You still have mental pathways of old habits, memory and personality, but you are no longer a solid thing. The self becomes porous, and the winds of eternity become capable of blowing through freshly in every moment. You are no longer a fixed 'person' but a dance of 'personalities' blowing in and out of awareness. You are not even a witness separate from yourself, watching things blowing in the wind. You are the wind.

You may still have likes and dislikes, emotions may still come up, but there is no charge left, and as soon as they come up they will likewise go away, just like an infant throwing a tantrum one moment, and staring in wonderment at a little tiny caterpillar the next. There may still be emotional habit patterns imprinted in the body, but these too subside over time.

Another realization that comes after enlightenment is that your body is not your body. Most of the functions of the body are involuntary, but you realize that even the functions that you think were voluntary are not really yours to control. During an enlightenment experience, many people report that their body goes through all sorts of involuntary postures and movements, tears and laughter, completely independent of personal will. It may also become totally immobile, and you realize that there is nothing you can do to make it move, unless it chooses to.

Your relationship with your body changes. You no longer identify with it as yours; rather it simply becomes a beautiful vehicle for consciousness to use. You understand how privileged you are to have this lovely, living body as a means to express the Divine in the world. Each taste, each smell, each sound, each vision, each touch is exquisite, and is as if you are experiencing it for the first time. Each thought, likewise, comes with its own living freshness directly from the consciousness of each moment, an experience that the Zen Buddhists refer to as 'beginner's mind'!

Enlightenment begins with the ability to witness all these things. As you move into deeper states of Unity and God-realization, you discover that you have become one with all creation, and that indeed the sense of your own body embraces all of creation. Eventually you discover that you have become one with the Creator as well as creation. You realize, in the words of Jesus two thousand years ago, that 'I and the Father are One'.
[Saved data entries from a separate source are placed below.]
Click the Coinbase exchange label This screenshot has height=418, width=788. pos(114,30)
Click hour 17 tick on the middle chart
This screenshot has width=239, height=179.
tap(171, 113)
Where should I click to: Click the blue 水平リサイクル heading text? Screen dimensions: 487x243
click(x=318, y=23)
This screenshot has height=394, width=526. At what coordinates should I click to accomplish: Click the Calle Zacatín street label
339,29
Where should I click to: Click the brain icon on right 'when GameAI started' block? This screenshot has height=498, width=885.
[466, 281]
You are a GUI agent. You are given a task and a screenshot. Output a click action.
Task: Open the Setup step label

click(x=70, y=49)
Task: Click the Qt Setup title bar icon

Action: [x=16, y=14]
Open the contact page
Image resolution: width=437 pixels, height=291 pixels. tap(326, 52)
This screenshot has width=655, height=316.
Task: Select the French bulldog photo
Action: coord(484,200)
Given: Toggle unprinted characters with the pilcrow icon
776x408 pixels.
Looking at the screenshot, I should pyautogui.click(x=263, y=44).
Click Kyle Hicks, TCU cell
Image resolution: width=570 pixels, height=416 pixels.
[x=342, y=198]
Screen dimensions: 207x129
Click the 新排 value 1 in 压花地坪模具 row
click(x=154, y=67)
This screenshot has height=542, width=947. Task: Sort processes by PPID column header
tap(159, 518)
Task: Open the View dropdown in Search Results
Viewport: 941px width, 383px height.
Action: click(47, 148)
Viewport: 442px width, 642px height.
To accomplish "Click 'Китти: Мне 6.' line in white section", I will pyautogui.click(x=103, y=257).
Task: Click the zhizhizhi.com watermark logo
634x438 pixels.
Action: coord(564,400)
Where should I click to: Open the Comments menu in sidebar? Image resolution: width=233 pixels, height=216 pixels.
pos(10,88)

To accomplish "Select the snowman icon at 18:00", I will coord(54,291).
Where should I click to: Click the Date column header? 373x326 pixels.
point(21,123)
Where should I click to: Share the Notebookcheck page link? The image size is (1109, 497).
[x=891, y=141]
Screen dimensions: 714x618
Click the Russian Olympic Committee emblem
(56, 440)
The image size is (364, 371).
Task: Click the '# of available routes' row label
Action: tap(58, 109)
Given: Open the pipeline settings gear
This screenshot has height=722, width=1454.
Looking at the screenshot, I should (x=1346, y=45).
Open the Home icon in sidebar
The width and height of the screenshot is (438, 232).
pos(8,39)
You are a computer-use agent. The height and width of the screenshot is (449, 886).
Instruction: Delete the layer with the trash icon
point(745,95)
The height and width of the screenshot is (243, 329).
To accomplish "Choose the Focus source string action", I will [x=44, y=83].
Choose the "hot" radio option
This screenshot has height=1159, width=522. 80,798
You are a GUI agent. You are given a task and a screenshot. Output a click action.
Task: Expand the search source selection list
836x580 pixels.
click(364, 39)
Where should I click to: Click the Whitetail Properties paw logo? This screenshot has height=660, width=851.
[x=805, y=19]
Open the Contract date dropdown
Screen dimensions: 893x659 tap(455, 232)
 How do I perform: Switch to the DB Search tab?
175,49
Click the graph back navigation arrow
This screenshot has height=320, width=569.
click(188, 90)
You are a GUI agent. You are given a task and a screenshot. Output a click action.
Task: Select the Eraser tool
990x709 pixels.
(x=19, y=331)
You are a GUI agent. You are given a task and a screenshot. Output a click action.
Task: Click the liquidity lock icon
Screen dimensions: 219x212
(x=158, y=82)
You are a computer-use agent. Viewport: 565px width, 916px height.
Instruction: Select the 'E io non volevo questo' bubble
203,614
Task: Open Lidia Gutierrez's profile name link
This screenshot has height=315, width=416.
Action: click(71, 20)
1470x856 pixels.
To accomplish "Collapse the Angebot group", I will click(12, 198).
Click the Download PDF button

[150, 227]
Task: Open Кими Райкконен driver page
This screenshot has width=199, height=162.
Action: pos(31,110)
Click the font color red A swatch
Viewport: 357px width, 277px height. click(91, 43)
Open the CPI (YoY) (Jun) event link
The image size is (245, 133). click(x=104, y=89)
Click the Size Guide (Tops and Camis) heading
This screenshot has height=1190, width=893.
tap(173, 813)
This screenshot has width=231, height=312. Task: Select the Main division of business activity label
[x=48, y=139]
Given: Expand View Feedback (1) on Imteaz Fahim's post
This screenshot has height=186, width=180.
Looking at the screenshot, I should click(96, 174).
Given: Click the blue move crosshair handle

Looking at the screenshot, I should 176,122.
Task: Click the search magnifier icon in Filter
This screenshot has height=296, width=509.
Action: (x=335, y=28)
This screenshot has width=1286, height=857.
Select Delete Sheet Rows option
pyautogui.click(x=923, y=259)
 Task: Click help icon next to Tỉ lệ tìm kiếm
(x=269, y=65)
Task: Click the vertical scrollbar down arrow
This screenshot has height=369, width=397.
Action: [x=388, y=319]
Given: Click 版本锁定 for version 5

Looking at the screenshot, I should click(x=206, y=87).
In a nutshell, Sri Bhagavan teaches that:

  1. There is only one Mind - the Ancient Mind. It is conditioned by separation and duality.
  2. Your mind is not your mind , but an extension of this Ancient Mind.
  3. Similarly, your thoughts are not your own thoughts, but downloaded from the 'thoughtsphere' associated with this Ancient Mind.
  4. The sense of a separate self is generated by the neurobiological structure of the human brain.
  5. This 'self', in experiencing itself as separate, generates cravings, aversions, comparisons and judgments, which are the core of suffering.
  6. When the self disappears, suffering ends. When cravings drop away, including the craving for enlightenment, you are enlightened.
  7. When the 'deeksha' is given, a neurobiological process begins, which leads to the dissolution of the sense of a separate, or fixed, self.
  8. When the fixed self disappears, you experience yourself as simply a dance of personalities continually arising and passing away.
  9. Your body is not your body. When the self disappears, your sense of ownership of the body disappears, and you experience it as a vehicle for the divine dance of consciousness. Eventually, all creation becomes your body.
  10. The mind, based in duality, cannot be enlightened.
  11. The self, which is an illusion, cannot be enlightened. The self is only a concept.
  12. Enlightenment is the realization that there is no self to become enlightened!